→ LISTED ENTRIES
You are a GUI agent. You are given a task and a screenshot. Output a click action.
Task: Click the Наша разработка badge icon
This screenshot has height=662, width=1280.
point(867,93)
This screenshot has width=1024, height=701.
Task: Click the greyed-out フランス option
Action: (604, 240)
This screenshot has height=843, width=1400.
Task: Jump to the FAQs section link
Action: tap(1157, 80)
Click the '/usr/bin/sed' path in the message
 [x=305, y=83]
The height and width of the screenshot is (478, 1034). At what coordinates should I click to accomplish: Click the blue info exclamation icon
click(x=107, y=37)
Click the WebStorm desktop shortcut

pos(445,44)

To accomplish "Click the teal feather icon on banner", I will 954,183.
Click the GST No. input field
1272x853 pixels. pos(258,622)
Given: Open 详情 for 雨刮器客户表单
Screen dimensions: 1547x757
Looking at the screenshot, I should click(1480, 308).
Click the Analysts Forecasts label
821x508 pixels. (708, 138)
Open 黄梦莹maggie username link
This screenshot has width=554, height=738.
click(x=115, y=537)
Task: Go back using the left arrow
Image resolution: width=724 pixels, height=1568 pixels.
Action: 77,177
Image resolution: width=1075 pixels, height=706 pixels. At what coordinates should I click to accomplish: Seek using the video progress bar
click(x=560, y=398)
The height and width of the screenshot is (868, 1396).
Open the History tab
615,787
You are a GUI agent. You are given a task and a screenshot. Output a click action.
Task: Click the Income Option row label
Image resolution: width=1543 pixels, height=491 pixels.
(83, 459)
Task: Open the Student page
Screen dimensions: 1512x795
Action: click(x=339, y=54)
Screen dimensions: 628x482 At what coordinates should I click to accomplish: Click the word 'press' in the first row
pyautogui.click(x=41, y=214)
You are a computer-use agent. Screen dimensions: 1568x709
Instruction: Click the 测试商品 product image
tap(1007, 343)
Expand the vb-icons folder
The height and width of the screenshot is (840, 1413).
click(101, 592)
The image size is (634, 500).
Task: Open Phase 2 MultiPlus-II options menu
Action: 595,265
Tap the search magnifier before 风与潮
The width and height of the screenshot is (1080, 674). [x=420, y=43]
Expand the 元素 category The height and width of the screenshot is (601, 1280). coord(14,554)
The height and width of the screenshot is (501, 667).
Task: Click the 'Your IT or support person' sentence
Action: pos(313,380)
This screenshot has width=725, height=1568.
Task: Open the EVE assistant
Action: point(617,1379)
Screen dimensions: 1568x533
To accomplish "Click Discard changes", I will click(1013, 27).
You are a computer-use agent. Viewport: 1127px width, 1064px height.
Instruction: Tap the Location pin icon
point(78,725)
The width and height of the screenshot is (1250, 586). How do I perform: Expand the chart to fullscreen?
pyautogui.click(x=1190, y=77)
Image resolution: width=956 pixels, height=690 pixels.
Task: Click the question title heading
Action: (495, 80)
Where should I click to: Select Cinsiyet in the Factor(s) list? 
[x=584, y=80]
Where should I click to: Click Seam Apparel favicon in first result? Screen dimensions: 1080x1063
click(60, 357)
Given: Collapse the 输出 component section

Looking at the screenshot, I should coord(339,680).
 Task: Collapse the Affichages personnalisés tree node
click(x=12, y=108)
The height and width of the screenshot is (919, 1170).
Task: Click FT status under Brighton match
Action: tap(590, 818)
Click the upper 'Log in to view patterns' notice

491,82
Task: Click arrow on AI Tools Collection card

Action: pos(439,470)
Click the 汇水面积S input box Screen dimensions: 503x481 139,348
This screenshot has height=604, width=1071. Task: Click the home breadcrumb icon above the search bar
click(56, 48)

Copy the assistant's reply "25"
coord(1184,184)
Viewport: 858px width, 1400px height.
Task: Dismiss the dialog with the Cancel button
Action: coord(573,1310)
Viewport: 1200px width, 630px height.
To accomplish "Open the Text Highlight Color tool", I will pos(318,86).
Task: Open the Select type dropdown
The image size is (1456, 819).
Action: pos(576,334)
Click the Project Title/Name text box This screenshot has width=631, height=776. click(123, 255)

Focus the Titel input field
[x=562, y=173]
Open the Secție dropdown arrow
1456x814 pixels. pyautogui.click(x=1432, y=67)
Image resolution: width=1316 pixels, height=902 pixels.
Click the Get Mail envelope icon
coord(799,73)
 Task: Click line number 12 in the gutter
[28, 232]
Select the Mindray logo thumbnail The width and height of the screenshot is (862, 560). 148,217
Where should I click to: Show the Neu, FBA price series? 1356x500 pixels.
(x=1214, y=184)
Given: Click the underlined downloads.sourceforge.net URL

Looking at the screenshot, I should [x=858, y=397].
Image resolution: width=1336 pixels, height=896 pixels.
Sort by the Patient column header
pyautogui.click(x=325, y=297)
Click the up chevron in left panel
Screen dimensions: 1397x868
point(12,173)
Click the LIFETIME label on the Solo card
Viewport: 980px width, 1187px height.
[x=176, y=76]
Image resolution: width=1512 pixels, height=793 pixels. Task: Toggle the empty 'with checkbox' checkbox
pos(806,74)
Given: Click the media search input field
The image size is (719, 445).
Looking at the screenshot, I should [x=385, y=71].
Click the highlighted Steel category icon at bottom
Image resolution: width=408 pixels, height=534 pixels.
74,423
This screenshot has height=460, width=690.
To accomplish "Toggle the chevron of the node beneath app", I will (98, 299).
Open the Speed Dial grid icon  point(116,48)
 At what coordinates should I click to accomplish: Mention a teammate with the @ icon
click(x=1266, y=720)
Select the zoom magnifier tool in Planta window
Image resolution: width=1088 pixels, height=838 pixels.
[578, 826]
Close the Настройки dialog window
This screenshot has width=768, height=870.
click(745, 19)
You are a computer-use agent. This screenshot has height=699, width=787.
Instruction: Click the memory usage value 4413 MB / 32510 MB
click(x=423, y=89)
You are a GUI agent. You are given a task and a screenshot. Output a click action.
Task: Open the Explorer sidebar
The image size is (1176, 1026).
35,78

→ WHAT YOU WILL DO
Rewrite the lines from the line with "Task: Click arrow on AI Tools Collection card" up to and including the line with "I will pos(318,86).", swapping "breadcrumb" for "navigation" and leaving everything else the same.

→ FINISHED ANSWER
Task: Click arrow on AI Tools Collection card

Action: pos(439,470)
Click the 汇水面积S input box Screen dimensions: 503x481 139,348
This screenshot has height=604, width=1071. Task: Click the home navigation icon above the search bar
click(56, 48)

Copy the assistant's reply "25"
coord(1184,184)
Viewport: 858px width, 1400px height.
Task: Dismiss the dialog with the Cancel button
Action: coord(573,1310)
Viewport: 1200px width, 630px height.
To accomplish "Open the Text Highlight Color tool", I will pos(318,86).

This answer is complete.